The goal of the project was to define and implement new and better measures of computer system reliability. We can divide the work into three tasks, each of which was described below:
Task 1. New Fault-Tolerance and Reliability Measures
- Network Measure The choice of an appropriate interconnection
network was key to determining the performance of a fault-tolerant system.
We developed a measure of the interconnection network to guide the
designer in choosing an appropriate topology and the bandwidths of various
links in that topology.
This measure quantified the following two properties of the interconnection network:
- Structural Properties - The structural properties of a network include such things as the number of hops between individual nodes, the way the structure can degrade as a result of node or link failure, and the number of independent paths between any two nodes. The structural property can be used to indicate lower bounds on the time taken to send a message from one node to another, and what options exist for reconfiguring the network in the event of node or link failure.
- Bandwidth Properties The bandwidth properties of a network indicate how much traffic can be sustained between the source-destination pairs. The bandwidth properties depend on the structural properties, and the bandwidths of the links and the nodal network interfaces.
- Computer Measures Currently available measures either treat
the computer in purely static, hardware terms (in the case of traditional
reliability and its derivative measures), or require exact characterization
of the application and the workload (in the case of performability or
application-related cost functions). We understand that computer system
dependability was a function of many factors.
We developed a measure which can adequately capture the fault-tolerant
capacity of a real-time computer in general terms such as its ability
to execute critical workload at a given rate. Such a measure took
into account not only such traditional inputs as the processor failure
rate, but also the fault-tolerant impact of the recovery
procedures (together with the number and spacing of the checkpoints),
as well as the overall embedded environment,
including the task scheduling and rescheduling algorithms.
The measures determined a systems ability to handle a surge in order to determine a system's reliablility. These we term Surge Handling Measures.
- Integrated Measure When some information was available about
the application, the workload, and the operating environment, we can
do better than with the computer measure described above. We need a
measure that took into account all this information, and characterize
reliability, within the context of the application. Clearly, the more
precisely we can characterize the application, workload and operating
environment, the more precise our reliability evaluation be.
This measure assume a much more detailed modeling of the computer system and its environment than in the computer measure.
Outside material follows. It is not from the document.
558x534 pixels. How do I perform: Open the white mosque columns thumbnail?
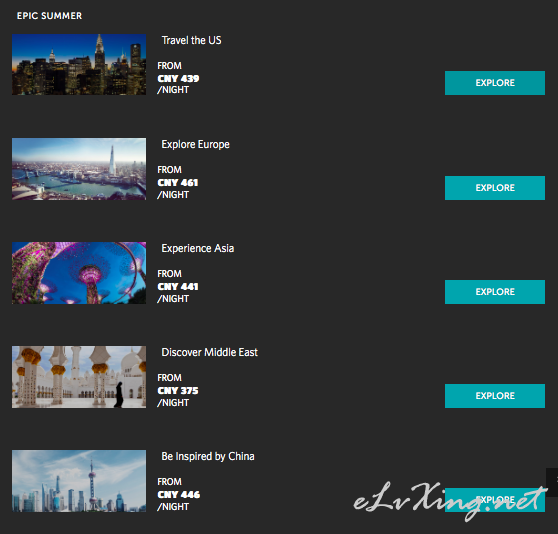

It can be used to fine-tune the machine (both the hardware and the operating system algorithms such as allocation/scheduling or recovery algorithms) to optimize performance, or to minimize the amount of redundancy needed to achieve preset reliability goals.
Task 2. Analytical Models and Algorithms
We developed algorithms to compute each of the measures developed as part of Task 1. In their most exact form, these algorithms are likely to be suitable for offline use. However, we also developed approximate, fast, online variations. Such online versions was used if the operating system needs to estimate reliabilities on the fly. Such a need can arise, for example, when the system has to decide on the optimal new configuration in the event of component failure or a change in mission characteristics (e.g., task loading, task priorities, task deadlines).
Task 3. Reliability Evaluation Tool
A software tool for evaluating these reliability measures was built according to these specifications. An important feature of this tool was its acceptance of imperfect or incomplete information. For example, users who don't know the exact failure rates of processors can input ranges and obtain in response a range of reliability estimates.
- User Interface Module The graphical user interface would guide the user, and thus reduce the learning time needed to operate it. The interface would provide outputs in a variety of formats.
- Computer/Network Module The second module would accept inputs from the user interface, and compute the three measures mentioned in Task 1, using the computational algorithms developed as part of Task 2.
- Validation The modules, once written, would be subjected to rigorous testing. The inputs would include the real-time system benchmarks being developed by Honeywell and Mitre Corporations under ARPA sponsorship.
- Documentation It was our intention to distribute the source code of our reliability tool so that other workers in the field can, if necessary, customize it to meet their own needs. Detailed user literature would accompany the code to facilitate this technology transfer.
In particular, we studied the levels of precision that our numerical algorithms can provide, and ensure numerical stability over the range of parameters likely to be encountered by this tool. This task included portability tests: the software was be tested for portability on Sun, DEC, and PC (Linux) platforms.